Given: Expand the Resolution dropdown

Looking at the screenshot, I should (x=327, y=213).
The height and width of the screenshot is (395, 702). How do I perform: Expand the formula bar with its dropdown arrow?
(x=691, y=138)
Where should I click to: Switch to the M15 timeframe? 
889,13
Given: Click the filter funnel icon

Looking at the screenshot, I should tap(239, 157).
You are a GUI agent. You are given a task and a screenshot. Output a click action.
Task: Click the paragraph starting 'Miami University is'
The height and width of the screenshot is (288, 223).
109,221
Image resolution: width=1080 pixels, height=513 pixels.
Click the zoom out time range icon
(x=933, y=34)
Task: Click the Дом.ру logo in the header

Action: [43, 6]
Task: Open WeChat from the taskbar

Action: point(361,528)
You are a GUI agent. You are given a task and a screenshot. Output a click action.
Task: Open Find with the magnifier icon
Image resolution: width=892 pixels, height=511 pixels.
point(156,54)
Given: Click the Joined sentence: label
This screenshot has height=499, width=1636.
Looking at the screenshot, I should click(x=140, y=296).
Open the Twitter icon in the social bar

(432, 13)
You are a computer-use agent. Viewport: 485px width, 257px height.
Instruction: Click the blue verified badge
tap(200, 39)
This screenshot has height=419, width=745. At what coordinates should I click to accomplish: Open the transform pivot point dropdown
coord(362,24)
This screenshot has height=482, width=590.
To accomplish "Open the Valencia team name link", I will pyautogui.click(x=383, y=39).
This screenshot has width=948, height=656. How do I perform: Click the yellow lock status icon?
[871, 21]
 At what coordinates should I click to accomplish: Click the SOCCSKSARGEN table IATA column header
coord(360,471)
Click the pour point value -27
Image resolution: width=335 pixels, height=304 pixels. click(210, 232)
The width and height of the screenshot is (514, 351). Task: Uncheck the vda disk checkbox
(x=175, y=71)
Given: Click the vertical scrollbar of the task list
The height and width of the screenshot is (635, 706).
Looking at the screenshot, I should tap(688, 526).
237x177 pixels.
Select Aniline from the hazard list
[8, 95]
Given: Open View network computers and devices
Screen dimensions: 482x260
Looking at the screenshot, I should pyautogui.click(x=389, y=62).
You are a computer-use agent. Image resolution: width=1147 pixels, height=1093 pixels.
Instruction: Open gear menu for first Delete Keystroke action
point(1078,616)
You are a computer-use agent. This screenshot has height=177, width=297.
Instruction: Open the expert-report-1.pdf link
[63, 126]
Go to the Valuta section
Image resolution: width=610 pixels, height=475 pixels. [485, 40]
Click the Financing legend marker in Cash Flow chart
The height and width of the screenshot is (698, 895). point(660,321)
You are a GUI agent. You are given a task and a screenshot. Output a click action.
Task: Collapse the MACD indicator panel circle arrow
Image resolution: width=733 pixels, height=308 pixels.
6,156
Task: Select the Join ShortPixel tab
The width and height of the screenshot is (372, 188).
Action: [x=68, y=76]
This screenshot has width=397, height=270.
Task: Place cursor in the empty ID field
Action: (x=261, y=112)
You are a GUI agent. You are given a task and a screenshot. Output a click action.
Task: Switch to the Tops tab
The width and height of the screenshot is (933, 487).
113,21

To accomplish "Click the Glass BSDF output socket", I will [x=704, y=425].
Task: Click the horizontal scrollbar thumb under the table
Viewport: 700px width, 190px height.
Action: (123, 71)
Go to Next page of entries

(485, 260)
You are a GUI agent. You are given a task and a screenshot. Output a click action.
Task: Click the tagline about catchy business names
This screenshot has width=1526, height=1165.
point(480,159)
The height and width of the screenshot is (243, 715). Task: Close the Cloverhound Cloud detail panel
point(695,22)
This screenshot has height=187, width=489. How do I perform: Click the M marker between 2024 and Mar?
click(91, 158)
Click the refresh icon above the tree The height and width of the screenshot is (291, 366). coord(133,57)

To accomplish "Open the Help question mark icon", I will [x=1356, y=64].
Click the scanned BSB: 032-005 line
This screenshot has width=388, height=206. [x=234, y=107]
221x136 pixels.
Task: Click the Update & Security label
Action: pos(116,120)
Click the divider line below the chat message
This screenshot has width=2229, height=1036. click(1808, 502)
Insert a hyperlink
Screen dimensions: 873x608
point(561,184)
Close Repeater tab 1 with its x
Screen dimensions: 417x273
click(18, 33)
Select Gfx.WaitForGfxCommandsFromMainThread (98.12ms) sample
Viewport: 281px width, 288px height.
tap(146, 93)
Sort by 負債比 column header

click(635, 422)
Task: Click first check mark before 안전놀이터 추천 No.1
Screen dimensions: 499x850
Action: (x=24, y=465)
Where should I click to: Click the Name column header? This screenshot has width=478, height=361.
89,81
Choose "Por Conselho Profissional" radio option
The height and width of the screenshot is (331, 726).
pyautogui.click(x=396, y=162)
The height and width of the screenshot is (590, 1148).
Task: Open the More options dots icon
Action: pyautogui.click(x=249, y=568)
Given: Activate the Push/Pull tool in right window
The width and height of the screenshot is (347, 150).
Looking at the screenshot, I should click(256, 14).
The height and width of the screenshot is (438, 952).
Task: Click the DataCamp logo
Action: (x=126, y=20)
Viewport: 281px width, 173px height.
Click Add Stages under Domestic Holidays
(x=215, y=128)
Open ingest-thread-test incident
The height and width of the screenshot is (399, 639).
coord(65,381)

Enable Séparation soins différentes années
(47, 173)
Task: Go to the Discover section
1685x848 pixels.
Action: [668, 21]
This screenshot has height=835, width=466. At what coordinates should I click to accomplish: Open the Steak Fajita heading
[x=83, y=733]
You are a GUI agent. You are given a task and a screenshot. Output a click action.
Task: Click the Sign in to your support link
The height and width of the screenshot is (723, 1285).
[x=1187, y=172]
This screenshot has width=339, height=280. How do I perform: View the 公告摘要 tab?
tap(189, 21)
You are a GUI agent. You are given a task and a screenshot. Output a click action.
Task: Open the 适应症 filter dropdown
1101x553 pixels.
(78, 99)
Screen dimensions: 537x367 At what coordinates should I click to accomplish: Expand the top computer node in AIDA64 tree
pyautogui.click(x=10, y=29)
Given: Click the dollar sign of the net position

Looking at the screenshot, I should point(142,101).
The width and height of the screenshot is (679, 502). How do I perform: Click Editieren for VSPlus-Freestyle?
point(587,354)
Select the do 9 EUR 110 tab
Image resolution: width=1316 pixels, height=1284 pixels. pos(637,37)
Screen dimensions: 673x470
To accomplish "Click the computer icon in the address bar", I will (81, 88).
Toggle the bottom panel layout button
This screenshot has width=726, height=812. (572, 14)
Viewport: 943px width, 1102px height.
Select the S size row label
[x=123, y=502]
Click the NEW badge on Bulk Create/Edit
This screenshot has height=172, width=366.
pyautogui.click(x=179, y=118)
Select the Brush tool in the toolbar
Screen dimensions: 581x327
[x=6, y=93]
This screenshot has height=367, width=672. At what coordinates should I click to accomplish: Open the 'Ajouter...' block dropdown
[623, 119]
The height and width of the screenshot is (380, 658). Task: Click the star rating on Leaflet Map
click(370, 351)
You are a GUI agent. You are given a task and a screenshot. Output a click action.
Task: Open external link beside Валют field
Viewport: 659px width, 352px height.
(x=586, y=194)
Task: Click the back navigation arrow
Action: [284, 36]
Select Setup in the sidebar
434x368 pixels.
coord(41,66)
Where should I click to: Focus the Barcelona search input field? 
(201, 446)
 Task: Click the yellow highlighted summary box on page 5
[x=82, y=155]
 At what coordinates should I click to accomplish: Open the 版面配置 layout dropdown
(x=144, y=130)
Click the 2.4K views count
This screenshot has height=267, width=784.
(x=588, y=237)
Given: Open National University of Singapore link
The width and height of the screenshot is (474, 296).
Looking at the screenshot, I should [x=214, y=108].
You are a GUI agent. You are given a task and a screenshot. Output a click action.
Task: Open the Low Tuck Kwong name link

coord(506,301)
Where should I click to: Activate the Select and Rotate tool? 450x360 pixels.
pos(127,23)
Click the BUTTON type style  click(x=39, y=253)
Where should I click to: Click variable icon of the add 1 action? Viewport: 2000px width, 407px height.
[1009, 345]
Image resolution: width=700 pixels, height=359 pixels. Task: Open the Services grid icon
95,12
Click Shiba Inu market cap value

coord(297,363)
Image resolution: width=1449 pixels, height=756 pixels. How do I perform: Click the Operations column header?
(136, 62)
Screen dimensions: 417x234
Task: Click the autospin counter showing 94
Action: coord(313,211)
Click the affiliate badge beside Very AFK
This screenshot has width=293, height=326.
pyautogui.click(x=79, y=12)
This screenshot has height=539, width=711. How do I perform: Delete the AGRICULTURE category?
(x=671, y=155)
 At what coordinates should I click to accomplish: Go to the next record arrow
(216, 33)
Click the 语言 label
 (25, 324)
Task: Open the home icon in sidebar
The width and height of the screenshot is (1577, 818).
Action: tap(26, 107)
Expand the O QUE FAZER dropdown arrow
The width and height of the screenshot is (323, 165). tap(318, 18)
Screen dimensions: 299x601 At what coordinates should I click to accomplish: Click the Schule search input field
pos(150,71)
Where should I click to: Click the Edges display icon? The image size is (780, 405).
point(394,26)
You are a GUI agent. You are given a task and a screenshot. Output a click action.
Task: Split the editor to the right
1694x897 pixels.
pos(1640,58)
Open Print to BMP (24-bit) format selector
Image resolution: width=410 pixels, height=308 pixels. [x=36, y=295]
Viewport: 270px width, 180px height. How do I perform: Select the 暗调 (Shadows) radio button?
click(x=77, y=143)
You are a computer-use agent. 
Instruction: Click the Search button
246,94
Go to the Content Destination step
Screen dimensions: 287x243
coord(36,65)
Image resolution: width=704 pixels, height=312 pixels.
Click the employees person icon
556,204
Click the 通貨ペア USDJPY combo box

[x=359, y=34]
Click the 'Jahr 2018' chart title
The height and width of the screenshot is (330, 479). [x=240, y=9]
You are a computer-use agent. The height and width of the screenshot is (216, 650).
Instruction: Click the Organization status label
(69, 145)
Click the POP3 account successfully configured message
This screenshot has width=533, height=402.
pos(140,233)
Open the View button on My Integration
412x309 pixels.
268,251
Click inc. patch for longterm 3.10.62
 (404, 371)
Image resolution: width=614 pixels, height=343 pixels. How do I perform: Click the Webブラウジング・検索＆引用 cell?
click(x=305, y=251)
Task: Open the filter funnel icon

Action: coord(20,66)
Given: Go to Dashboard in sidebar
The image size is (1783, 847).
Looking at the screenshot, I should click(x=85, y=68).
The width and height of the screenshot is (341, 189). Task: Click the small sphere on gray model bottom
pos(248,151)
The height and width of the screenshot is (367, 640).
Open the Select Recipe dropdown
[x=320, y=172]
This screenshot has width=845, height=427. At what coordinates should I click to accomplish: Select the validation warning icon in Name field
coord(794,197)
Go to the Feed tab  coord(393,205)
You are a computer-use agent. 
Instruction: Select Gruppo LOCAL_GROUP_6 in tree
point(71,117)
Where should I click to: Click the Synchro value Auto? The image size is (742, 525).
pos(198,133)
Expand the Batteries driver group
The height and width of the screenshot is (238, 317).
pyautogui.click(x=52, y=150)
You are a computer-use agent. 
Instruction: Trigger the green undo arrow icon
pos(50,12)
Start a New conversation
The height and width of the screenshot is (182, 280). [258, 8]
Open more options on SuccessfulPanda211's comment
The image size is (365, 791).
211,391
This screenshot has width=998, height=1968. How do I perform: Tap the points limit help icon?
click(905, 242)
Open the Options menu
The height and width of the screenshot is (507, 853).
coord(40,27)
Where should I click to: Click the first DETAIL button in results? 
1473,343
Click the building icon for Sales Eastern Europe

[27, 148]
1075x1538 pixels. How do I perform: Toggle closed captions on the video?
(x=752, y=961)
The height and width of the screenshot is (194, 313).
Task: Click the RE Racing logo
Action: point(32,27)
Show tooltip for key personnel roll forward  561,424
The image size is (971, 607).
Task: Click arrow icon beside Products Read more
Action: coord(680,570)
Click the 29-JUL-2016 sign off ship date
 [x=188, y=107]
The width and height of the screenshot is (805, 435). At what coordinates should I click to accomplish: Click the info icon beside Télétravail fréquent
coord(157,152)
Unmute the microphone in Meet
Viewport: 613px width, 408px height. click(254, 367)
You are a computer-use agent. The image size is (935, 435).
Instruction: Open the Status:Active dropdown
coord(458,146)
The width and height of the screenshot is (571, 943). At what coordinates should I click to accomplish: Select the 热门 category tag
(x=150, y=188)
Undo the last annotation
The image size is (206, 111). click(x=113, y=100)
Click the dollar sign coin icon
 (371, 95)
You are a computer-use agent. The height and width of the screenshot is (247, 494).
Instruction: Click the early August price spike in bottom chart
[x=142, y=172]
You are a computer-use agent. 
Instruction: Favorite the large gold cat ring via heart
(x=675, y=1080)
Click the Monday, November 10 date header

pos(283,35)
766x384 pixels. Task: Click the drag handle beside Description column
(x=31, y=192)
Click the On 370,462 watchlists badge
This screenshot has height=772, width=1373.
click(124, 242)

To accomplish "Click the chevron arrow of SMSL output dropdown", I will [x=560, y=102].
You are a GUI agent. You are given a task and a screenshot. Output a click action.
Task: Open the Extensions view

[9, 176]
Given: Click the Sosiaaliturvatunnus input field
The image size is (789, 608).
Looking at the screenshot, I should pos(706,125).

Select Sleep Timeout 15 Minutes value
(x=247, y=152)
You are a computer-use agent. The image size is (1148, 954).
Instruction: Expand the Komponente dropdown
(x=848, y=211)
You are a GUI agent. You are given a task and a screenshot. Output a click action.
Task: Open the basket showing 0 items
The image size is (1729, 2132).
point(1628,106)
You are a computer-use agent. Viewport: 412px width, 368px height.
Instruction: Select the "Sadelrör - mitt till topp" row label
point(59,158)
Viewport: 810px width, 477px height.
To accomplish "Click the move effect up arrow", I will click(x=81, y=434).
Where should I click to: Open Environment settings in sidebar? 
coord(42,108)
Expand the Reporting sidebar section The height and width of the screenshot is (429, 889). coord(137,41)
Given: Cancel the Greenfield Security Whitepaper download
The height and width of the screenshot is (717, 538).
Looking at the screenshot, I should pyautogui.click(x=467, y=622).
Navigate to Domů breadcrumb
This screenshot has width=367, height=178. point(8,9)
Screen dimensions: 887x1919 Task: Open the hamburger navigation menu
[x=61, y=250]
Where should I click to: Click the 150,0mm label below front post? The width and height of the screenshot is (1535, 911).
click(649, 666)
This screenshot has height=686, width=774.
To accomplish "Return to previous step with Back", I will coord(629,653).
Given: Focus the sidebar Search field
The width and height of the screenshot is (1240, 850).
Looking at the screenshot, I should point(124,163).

### YOUR ASSIGNMENT
Lines containing the string "University" in the entries above should be counted. State that number alone.

### EXPECTED ANSWER
2